WHAT THE EXERCISE ASKS: Recast the listing below as a Markdown table with the columns Row and Line, beginning with the line containing "At what coordinates should I click to accomplish: Toggle" and continuing through the line containing "Click the '8". Omit blank lines and leave the pictures out.

WORKING DATA:
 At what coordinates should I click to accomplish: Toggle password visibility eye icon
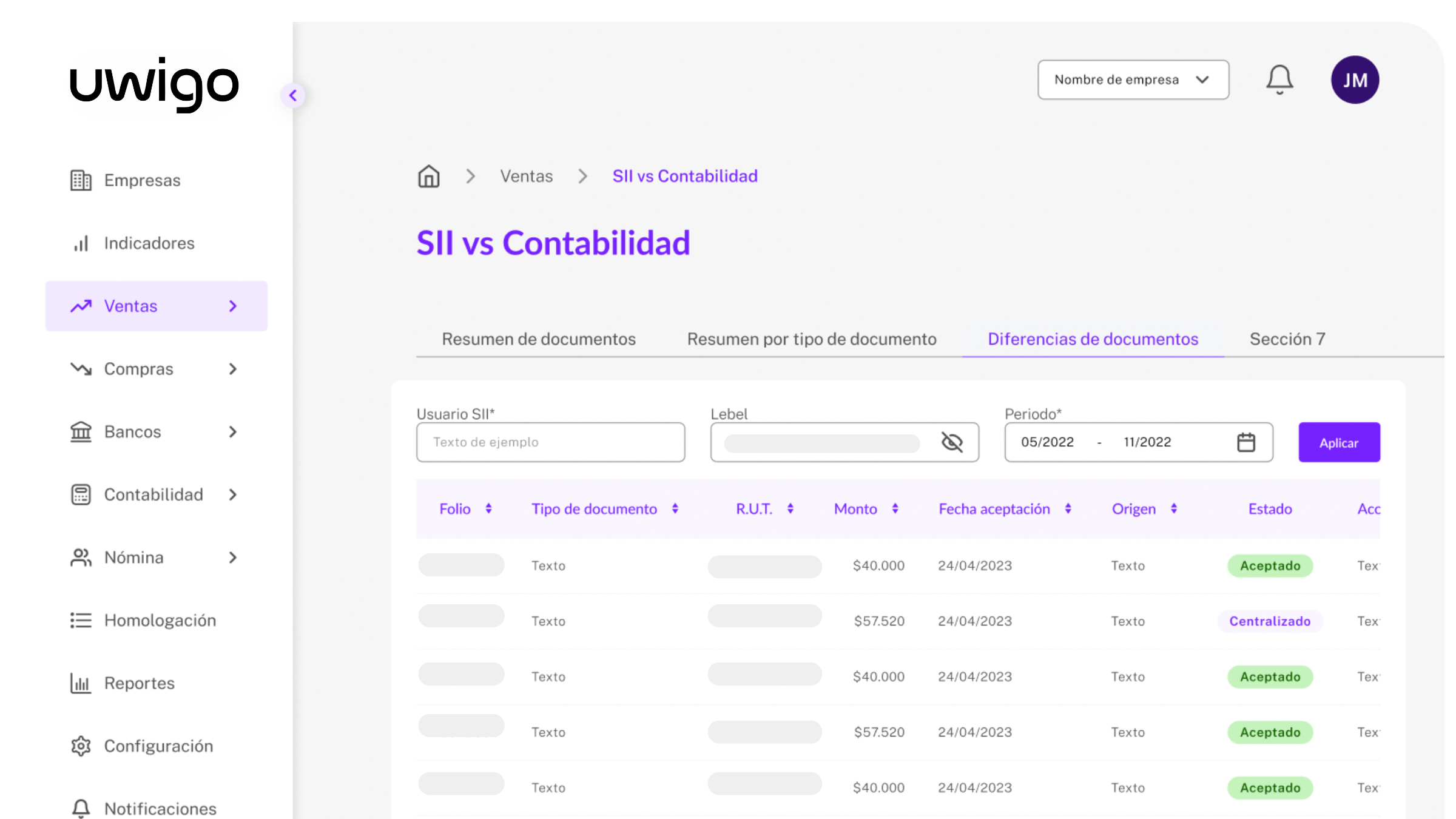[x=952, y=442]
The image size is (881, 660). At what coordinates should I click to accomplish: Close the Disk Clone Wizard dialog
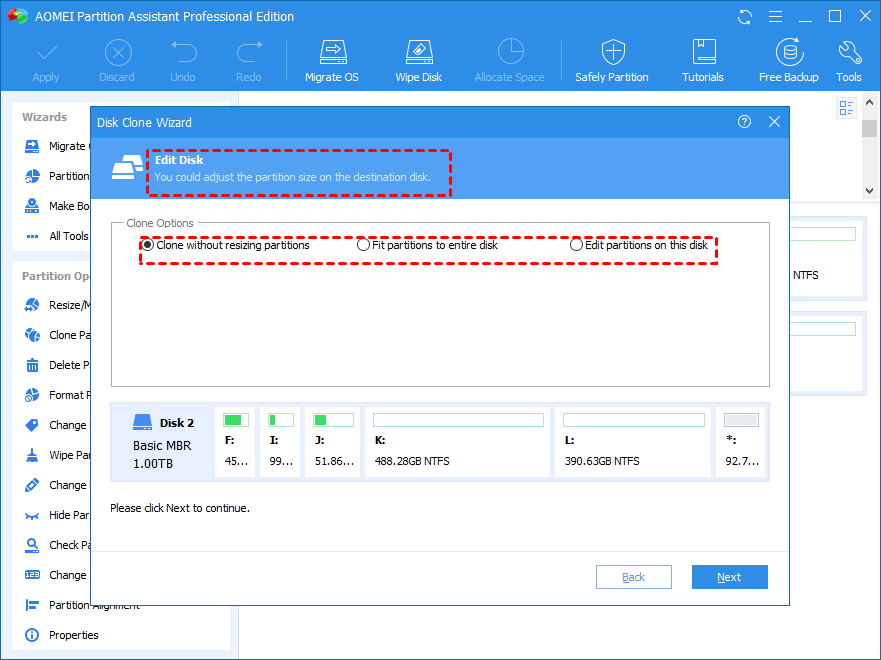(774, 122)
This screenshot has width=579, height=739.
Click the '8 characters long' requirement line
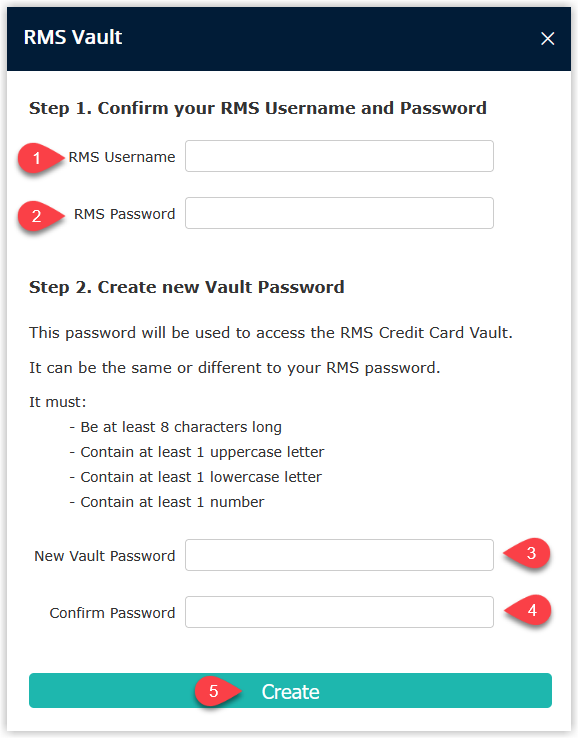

--

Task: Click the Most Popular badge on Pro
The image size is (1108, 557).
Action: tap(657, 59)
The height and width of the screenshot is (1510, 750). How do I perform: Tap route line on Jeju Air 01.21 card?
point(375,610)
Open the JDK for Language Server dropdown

ANSWER IN FULL:
| Row | Line |
|---|---|
| 1 |  At what coordinates should I click to accomplish: Toggle password visibility eye icon |
| 2 | [x=952, y=442] |
| 3 | The image size is (881, 660). At what coordinates should I click to accomplish: Close the Disk Clone Wizard dialog |
| 4 | (774, 122) |
| 5 | This screenshot has width=579, height=739. |
| 6 | Click the '8 characters long' requirement line |